YOUR INSTRUCTIONS:
Identify each line in the records below that contains the word "agent", and copy it.

INFORMATION:
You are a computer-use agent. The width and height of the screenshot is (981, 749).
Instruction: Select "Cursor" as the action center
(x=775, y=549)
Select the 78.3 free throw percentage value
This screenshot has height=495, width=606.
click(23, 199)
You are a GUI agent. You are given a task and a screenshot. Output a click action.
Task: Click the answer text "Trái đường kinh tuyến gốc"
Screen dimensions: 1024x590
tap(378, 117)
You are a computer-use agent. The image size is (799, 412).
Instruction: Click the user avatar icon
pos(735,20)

...

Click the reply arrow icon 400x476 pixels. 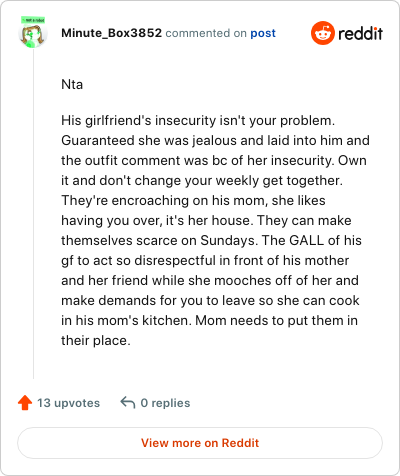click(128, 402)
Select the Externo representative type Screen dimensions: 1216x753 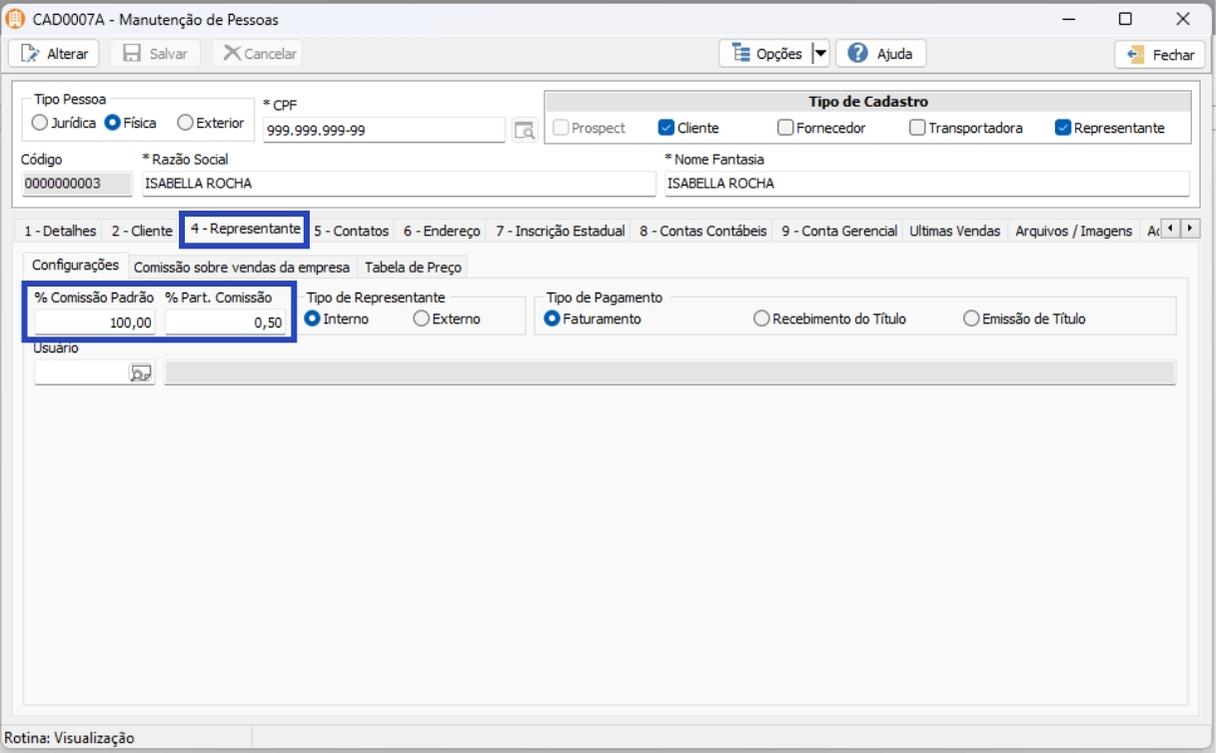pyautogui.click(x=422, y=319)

REPLY:
You are a computer-use agent. The width and height of the screenshot is (981, 749).
You are a GUI agent. You are given a task and a screenshot. Output a click action.
You are a computer-use agent. The image size is (799, 412).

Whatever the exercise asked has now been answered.